*Source passage*:
The Krebs cycle–derived immunometabolite itaconate constrains NLRP3 inflammasome activation and IL-1β release.

Macrophages are innate immune cells that secure a first line of defense against a broad range of pathogens. Yet, aberrant macrophage activation can propagate the progression of chronic inflammatory diseases such as rheumatoid arthritis and atherosclerosis. Therefore, better understanding of how macrophages are regulated will pave the way to reshaping aberrant macrophage activation and developing novel therapeutics. Recent research in the immunometabolism field highlights that immune cells undergo extensive metabolic rewiring upon activation. These metabolic changes serve functions well beyond the generation of energy and biomass. Metabolites are much more than intermediates of metabolism and serve as important regulators of immunity and disease.

Itaconate is a prototypical immunometabolite that is strongly induced in inflammatory macrophages after activation. Itaconate is synthesized as a side product of the Krebs cycle by the enzyme immune-responsive gene 1 (IRG1). Itaconate and one of its cell-permeable derivatives, 4-octyl-itaconate (4-OI), have been demonstrated to alkylate cysteines on different proteins with roles in metabolism and immunity. As such, this posttranslational modification called itaconation can mediate the immunomodulatory effects of itaconate. For example, 4-OI was previously shown to block transcription of the proinflammatory gene IL1b. Subsequent release and function of the IL1b product, interleukin (IL)-1b, requires activation of the nonobese diabetic (NOD)–, leucine-rich repeat (LRR)–, and pyrin domain-containing protein 3 (NLRP3) inflammasome and cleavage of pro–IL-1β into its active subunit. In the present study, Hooftman et al. explored whether itaconate further modulates IL-1β function by modifying the NLRP3 inflammasome directly. The authors initially applied different forms of itaconate to bone marrow–derived macrophages to show that itaconate and its derivatives specifically block NLRP3 activation and IL-1β release. The authors confirmed these findings in the context of endogenous itaconate by measuring IL-1β release in IRG1-deficient macrophages. Next, the authors used tandem mass spectrometry to demonstrate itaconation of cysteine C548 on NLRP3, which might interfere with protein-protein interactions necessary for inflammasome activation and IL-1β release. To test the therapeutic potential of itaconate, 4-OI was coinjected into mice with NLRP3-activating monosodium urate crystals to demonstrate that 4-OI reduced NLRP3-driven peritonitis in vivo. Finally, Hooftman et al. demonstrated that 4-OI suppressed IL-1β release in vitro from white blood cells of patients with cryopyrin-associated periodic syndrome (CAPS), a genetic disorder characterized by hyperactive NLRP3. Further research should clarify whether itaconate could have utility in treating patients with CAPS and other NLRP3-driven diseases.

*Work request*: List every abbreviation that the passage on itaconate and the NLRP3 inflammasome introduces in parentheses, and give the full term for each.

*Data excerpt*:
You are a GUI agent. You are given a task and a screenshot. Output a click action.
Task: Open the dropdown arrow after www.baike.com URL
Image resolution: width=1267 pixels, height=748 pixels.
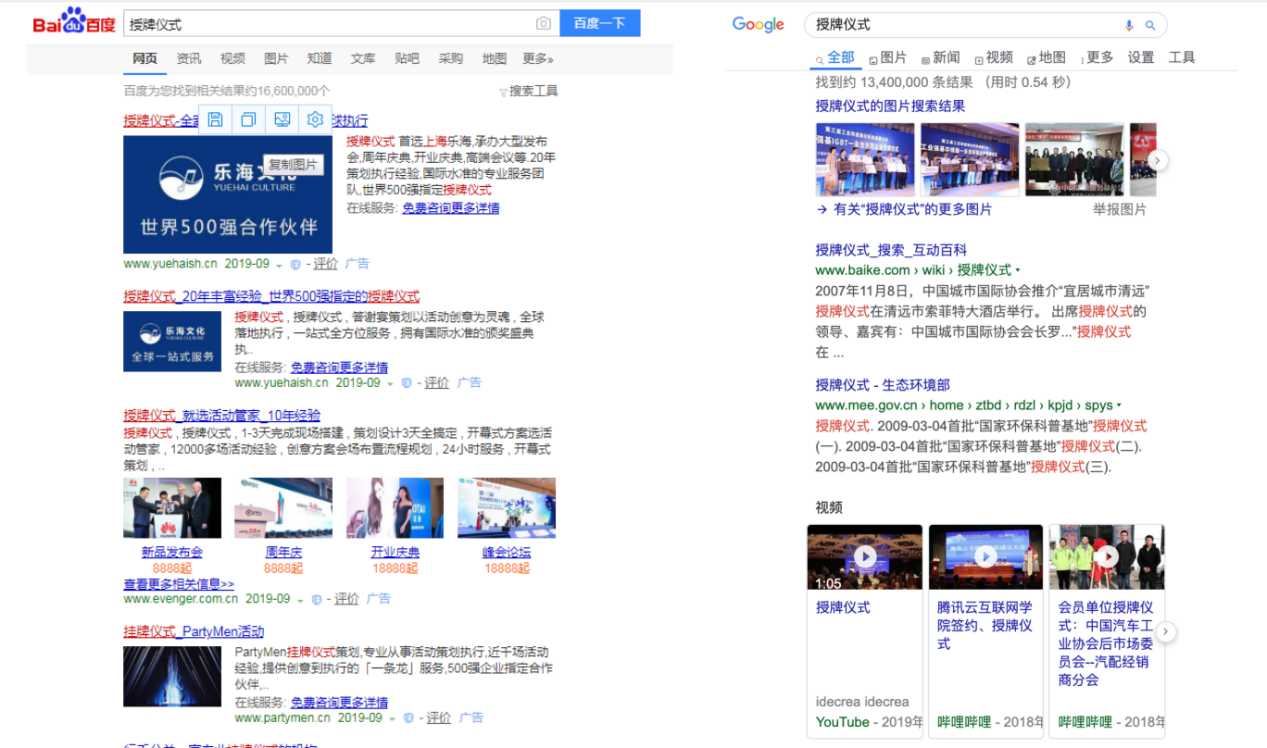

*Task answer*:
- IRG1: immune-responsive gene 1
- 4-OI: 4-octyl-itaconate
- IL: interleukin
- NOD: nonobese diabetic
- LRR: leucine-rich repeat
- NLRP3: nonobese diabetic (NOD)–, leucine-rich repeat (LRR)–, and pyrin domain-containing protein 3
- CAPS: cryopyrin-associated periodic syndrome